Quando ha sentito il nome Geo Barents, la nave umanitaria di Medici senza Frontiere che stava per approdare a Ravenna, Youssef Mouftakir non ha potuto che avere un sussulto del cuore. E trovarsi dall’altra parte, non più un migrante in salvo ma un mediatore linguistico per chi sbarcava, è stata tra il 2 e il 3 gennaio scorso un’esperienza di un certo impatto. Vent’anni, origine marocchina, pugile, Youssef ci ha raccontato il significato di quelle ore al Pala De André, di quei volti, di quegli occhi, di quelle parole.
Da migrante a mediatore: come hai vissuto questa esperienza?
«Era una cosa alla quale tenevo molto. Avrei già voluto partecipare a uno dei primo sbarchi delle navi umanitarie qui a Ravenna, ma il momento giusto era ora. È stata una bella esperienza perché mi sono visto da fuori. Ero di uno di loro, una persona che lascia la propria terra e mette a rischio la propria vita. Questa esperienza mi ha fatto capire che ho usato il mio tempo bene, che non l’ho sprecato, perché altrimenti non avrei potuto avere questa opportunità di tradurre dall’arabo all’italiano, e viceversa. Ho pensato molto al fatto che condividiamo il fatto di essere umani, tutti abbiamo un destino finale comune e per questo fare del bene agli altri è molto importante. Il mio scopo non era mostrarmi superiore, con arroganza, ma pormi in modo modesto davanti agli altri: anche io sono venuto dalla Libia, so bene che cosa significa».
Ti ha toccato qualche aspetto, in particolare, durante i colloqui per la Questura?
«Le persone che parlavano arabo erano tante, provenienti dalla Siria e dalla Palestina. Sono persone che hanno sofferto tanto, specialmente chi sta vivendo la guerra in prima persona, ma nonostante questo hanno il sorriso. Anche se hanno perso familiari, hanno ancora una speranza e molta gratitudine per la vita e per Dio. Questo mi ha permesso di guardarmi dentro e capire che i miei problemi in confronto sono di minor importanza».
Ti piacerebbe ripetere un’esperienza simile?
«Sí, è stata un’esperienza nuova, di crescita ma spero di potermi rendere ancora più utile, intendo umanamente. Vorrei poter dare un aiuto più concreto».
Del tuo viaggio migratorio cosa senti di raccontare?

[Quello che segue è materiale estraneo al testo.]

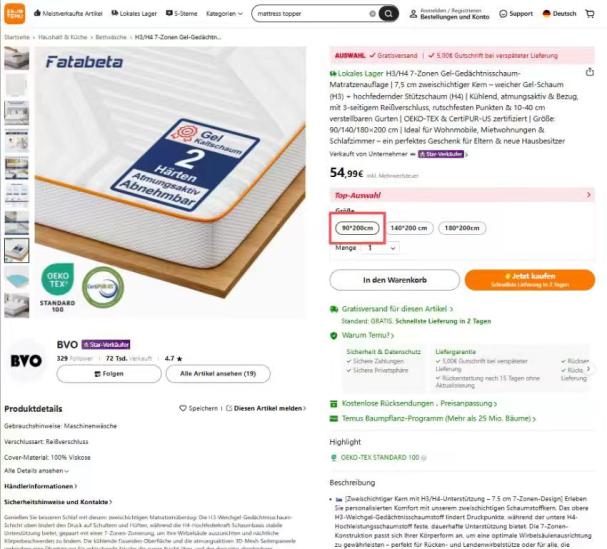Expand Alle Details ansehen
The image size is (607, 549).
36,471
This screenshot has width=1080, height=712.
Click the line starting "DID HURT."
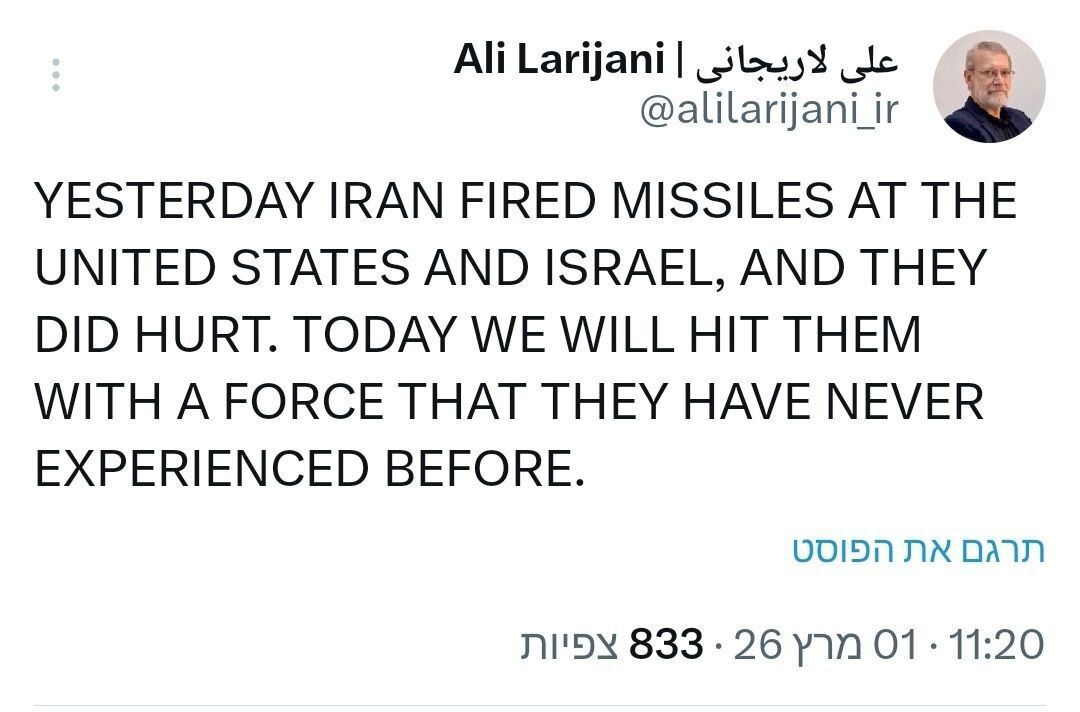(x=478, y=335)
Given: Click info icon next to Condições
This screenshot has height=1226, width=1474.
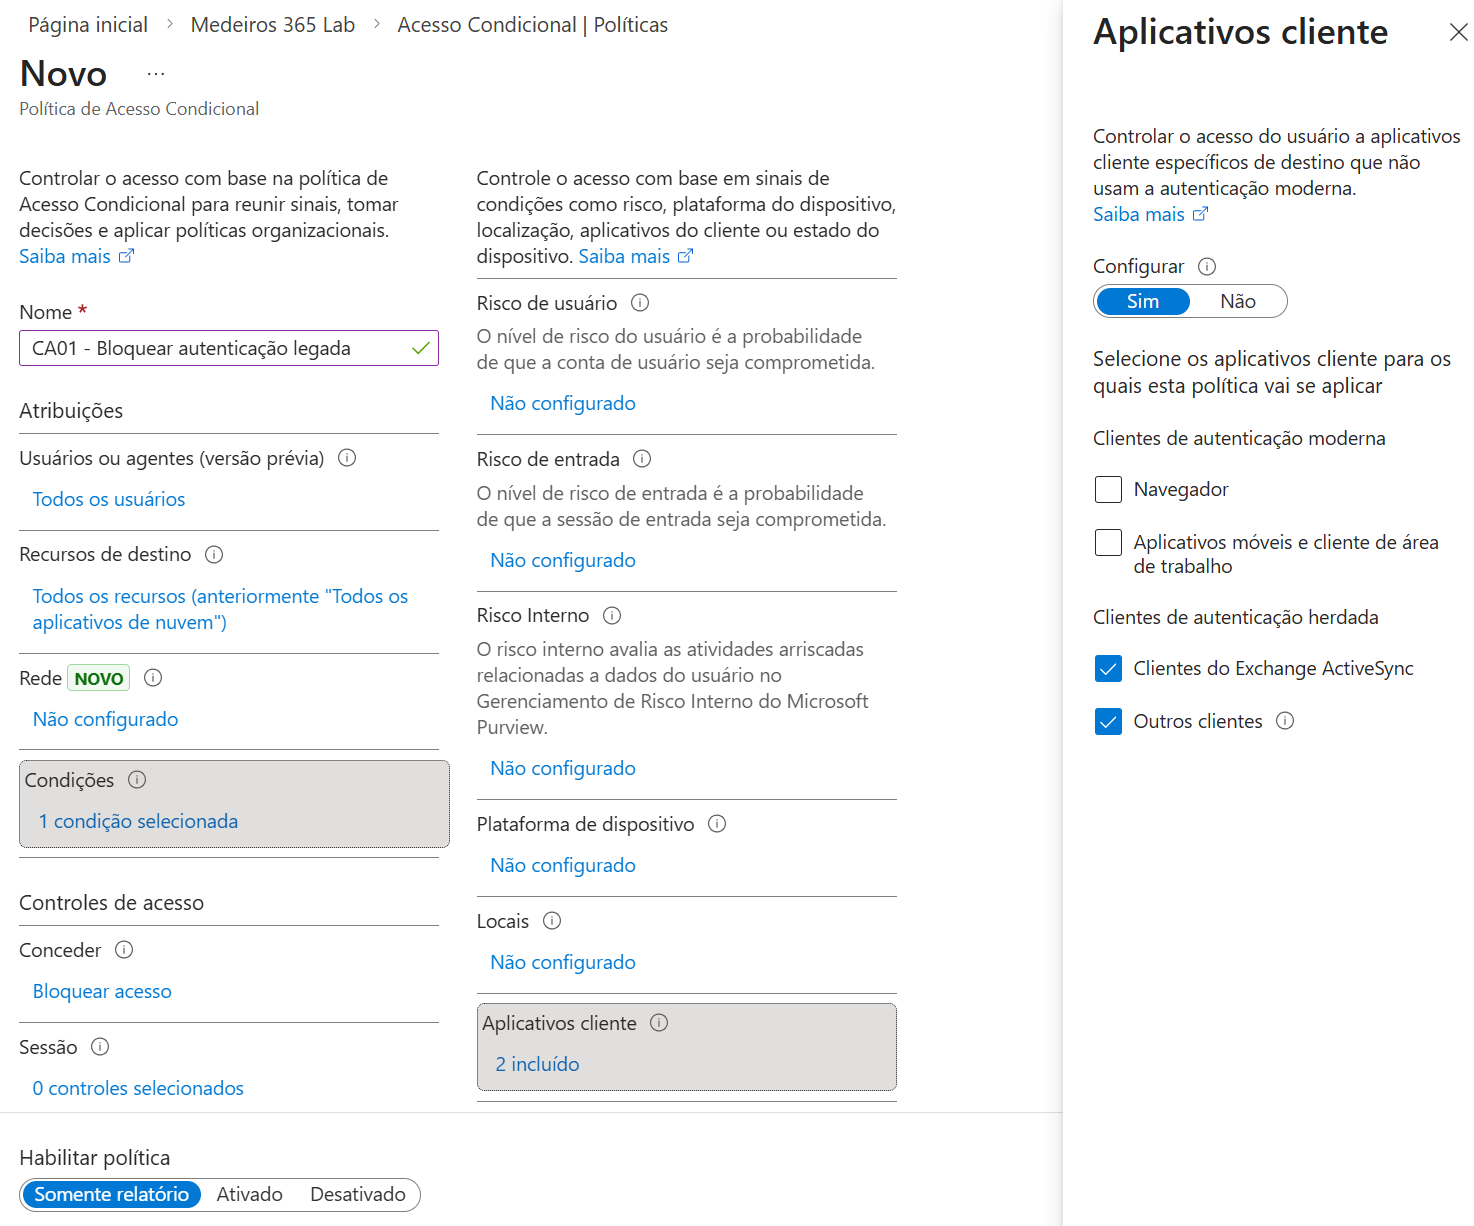Looking at the screenshot, I should click(138, 780).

«Una cosa che mi è rimasta impressa e vive ancora con me è che sono ancora vivo. Ogni cosa che ho fatto, l’ho fatta davvero, l’ho passata. Mi fa sorridere ma anche piangere, se ci penso profondamente. In ogni momento senti la morte, te l’aspetti, la vedi. Hai solo acqua davanti a te, pensi al modo in cui dovrai morire. Quando nella barca sulla quale stavo viaggiando entrava acqua, avevo l’immagine di mia madre davanti a me. Pensavo al modo in cui sarei morto. Poi il salvataggio, uno shock: non sai se è un sogno o realtà, se sei vivo oppure morto».
Hai conosciuto qualcuno di importante, durante il viaggio?

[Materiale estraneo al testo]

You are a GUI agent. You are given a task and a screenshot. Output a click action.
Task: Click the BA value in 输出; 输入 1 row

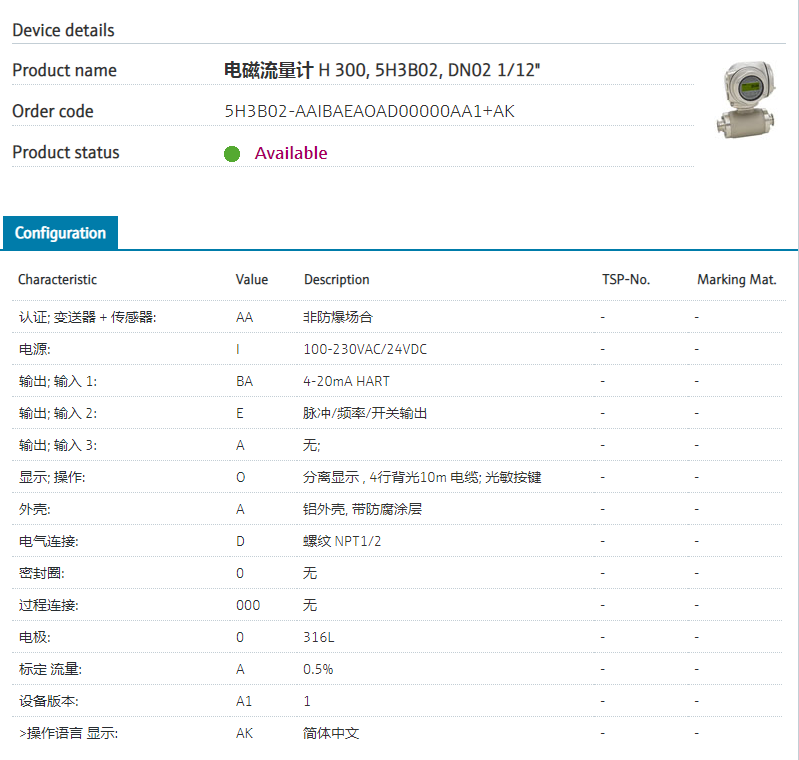pos(244,381)
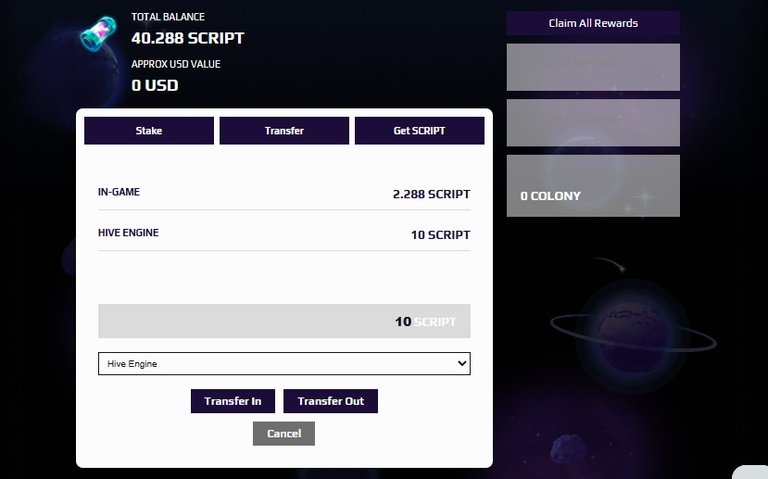The width and height of the screenshot is (768, 479).
Task: Select the HIVE ENGINE balance row
Action: click(284, 234)
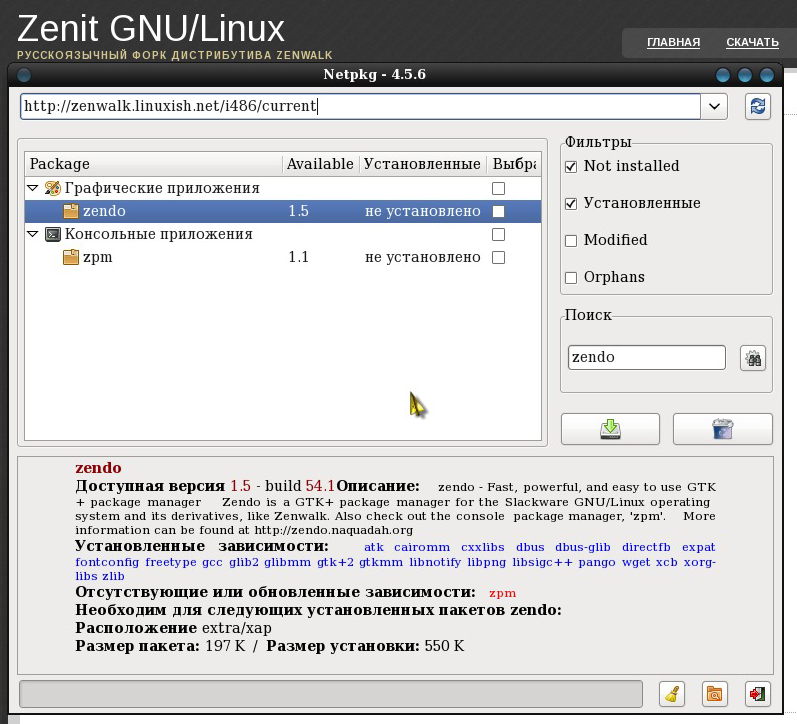
Task: Click the search field containing zendo
Action: pos(647,357)
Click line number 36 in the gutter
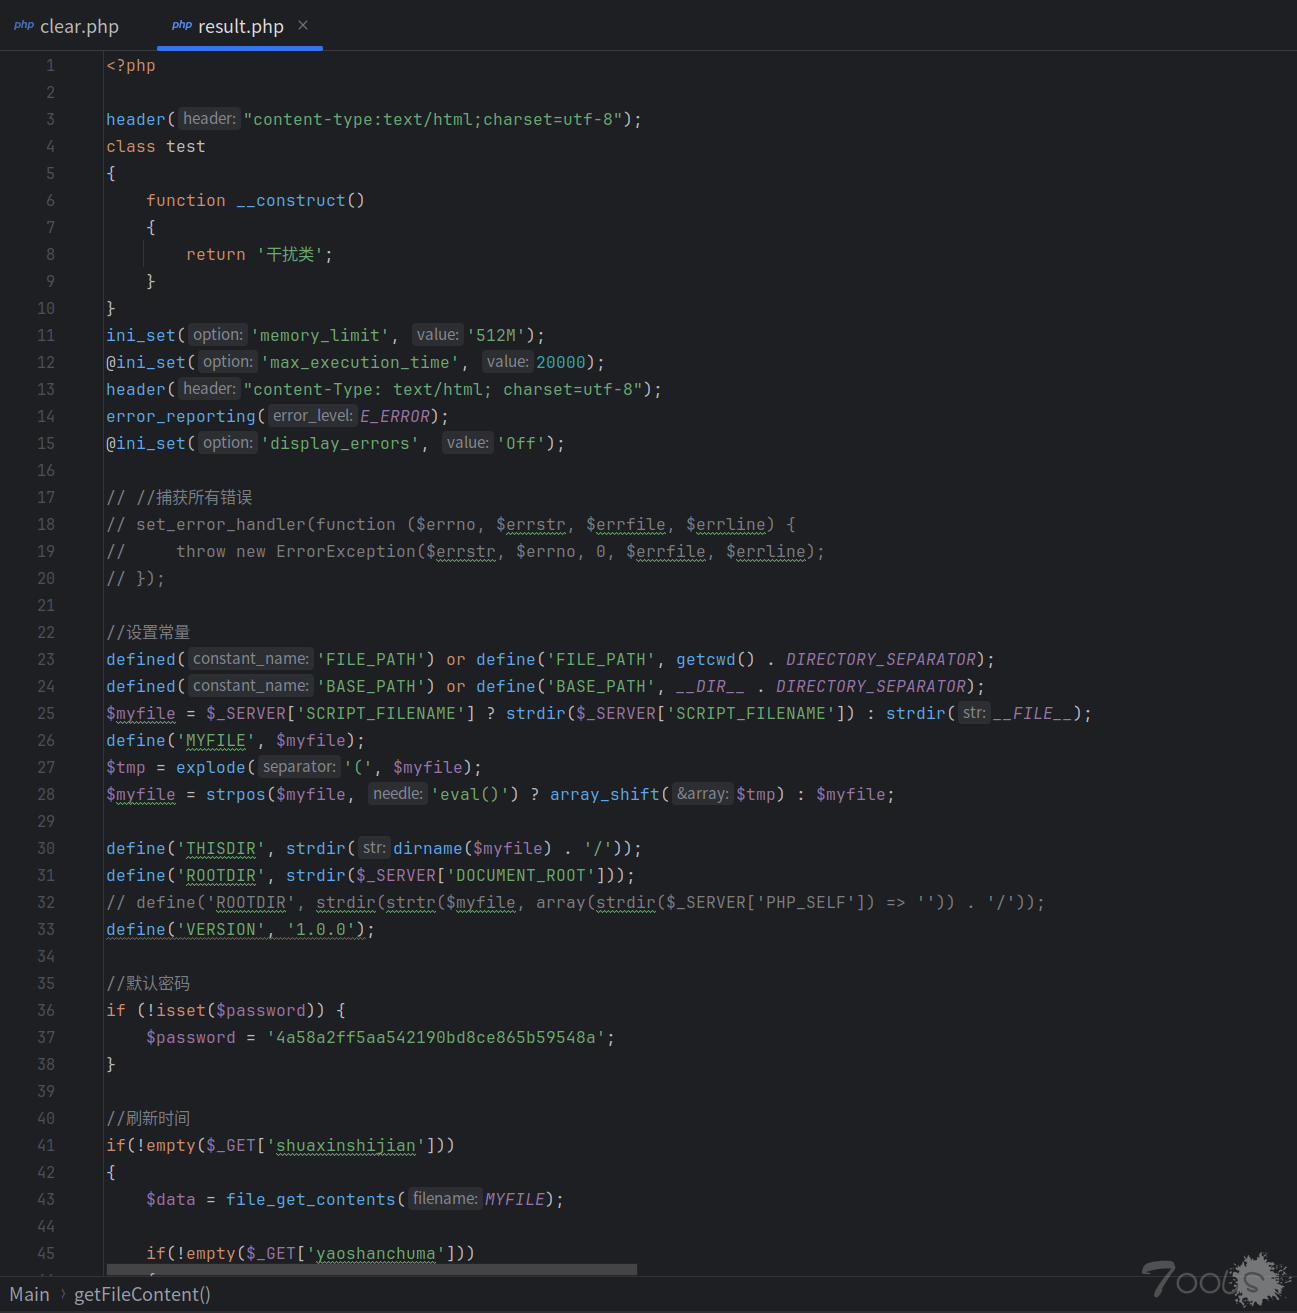 pos(46,1010)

«Sí, Y., una persona che posso veramente definire un amico. Ci siamo conosciuti in Libia, abbiamo viaggiato insieme fino in Italia. Siamo vissuti e morti insieme. Mi ricordo che un giorno avevo freddo e lui mi ha dato la sua giacca dicendomi “quello che fa male a te, fa male anche a me”. Mi ha aiutato tantissimo, abbiamo condiviso tantissimo. Non potrò mai incontrare una persona come lui. Abbiamo preso strade diverse ma un giorno è venuto a Ravenna, ci siamo sentiti e incontrati. È passato tempo ma noi eravamo gli stessi. Anche se ci incontrassimo negli anni, saremo sempre gli stessi».
Quali sono i tuoi progetti per il futuro?

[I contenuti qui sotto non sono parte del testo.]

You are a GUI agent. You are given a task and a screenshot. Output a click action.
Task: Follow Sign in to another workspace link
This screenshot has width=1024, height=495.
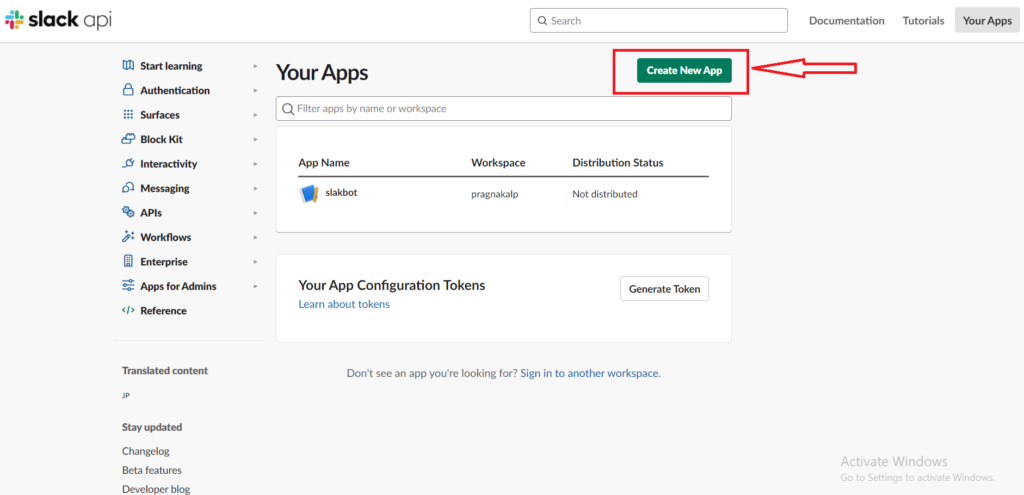[x=590, y=373]
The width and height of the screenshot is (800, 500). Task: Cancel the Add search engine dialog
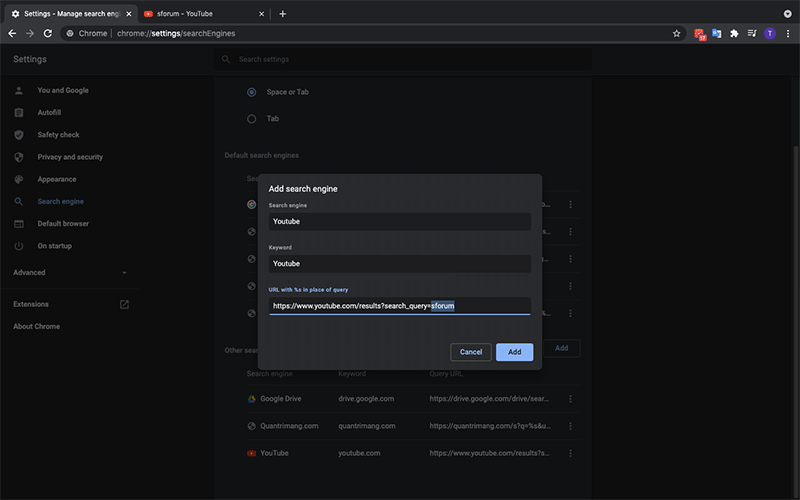click(x=471, y=352)
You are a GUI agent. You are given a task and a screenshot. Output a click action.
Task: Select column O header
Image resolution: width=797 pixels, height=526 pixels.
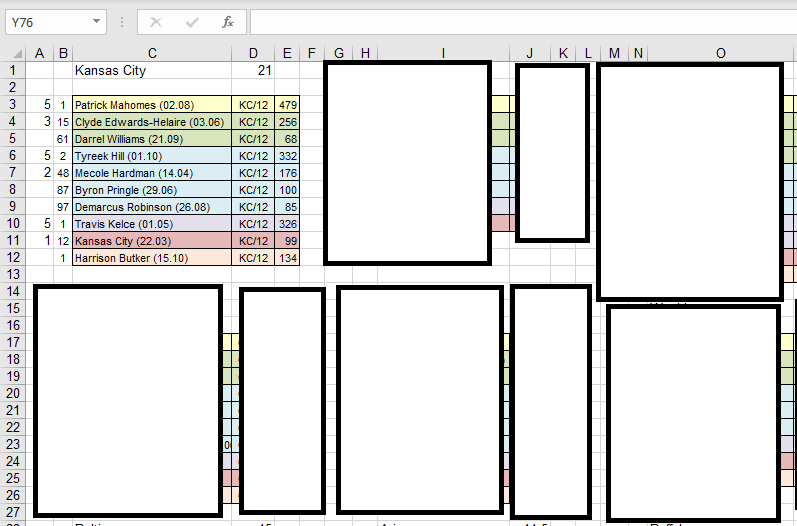(x=721, y=53)
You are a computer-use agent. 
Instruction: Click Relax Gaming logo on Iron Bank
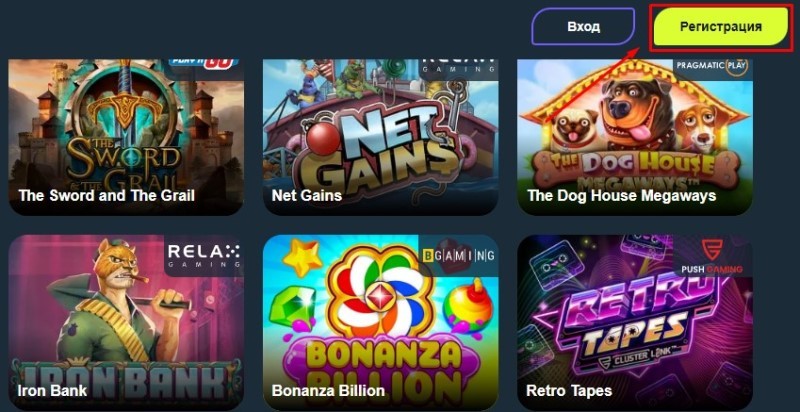tap(204, 255)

«Realizzarmi sia da un punto di vista lavorativo, raggiungendo una stabilità economica per aiutare la mia famiglia, che da un punto di vista personale. Ho un sogno: diventare campione del mondo di pugilato. Per farlo mi dovrò impegnare tanto, sia come sportivo ma anche come musulmano, credendo ancora più di quanto stia facendo ora. Sono a metà tra cuore e pensiero».